»»
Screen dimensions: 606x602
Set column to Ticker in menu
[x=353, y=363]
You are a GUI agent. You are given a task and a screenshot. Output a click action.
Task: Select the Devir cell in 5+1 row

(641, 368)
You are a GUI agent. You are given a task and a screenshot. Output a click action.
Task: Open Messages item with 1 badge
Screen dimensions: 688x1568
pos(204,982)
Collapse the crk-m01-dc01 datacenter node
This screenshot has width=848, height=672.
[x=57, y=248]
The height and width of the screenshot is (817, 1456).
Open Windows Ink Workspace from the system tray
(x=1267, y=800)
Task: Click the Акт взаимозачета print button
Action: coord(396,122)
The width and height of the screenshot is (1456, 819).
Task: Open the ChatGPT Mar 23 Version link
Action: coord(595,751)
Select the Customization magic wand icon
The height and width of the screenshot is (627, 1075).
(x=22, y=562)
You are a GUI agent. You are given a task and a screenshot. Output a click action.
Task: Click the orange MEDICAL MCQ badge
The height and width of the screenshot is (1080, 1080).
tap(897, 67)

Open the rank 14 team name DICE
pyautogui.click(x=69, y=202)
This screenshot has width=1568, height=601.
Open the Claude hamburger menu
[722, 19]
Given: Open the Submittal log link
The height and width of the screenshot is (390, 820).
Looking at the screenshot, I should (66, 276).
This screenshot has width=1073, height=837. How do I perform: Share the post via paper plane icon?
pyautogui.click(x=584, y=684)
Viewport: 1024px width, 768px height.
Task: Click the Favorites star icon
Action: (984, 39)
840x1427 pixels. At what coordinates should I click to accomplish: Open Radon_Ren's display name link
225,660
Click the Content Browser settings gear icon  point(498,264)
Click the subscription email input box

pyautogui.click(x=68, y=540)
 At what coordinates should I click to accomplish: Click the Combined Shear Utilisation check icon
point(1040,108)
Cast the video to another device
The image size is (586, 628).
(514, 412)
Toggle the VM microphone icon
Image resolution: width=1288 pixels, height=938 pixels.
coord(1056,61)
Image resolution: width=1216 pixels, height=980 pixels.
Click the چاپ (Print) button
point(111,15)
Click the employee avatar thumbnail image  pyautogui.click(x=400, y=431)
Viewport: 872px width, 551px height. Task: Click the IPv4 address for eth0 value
««
* **Set exercise**:
Which lines of the material above contain the word "what"? Copy each of them.

* **Answer**:
840x1427 pixels. At what coordinates should I click to accomplish: Open Radon_Ren's display name link
 At what coordinates should I click to accomplish: Click the Combined Shear Utilisation check icon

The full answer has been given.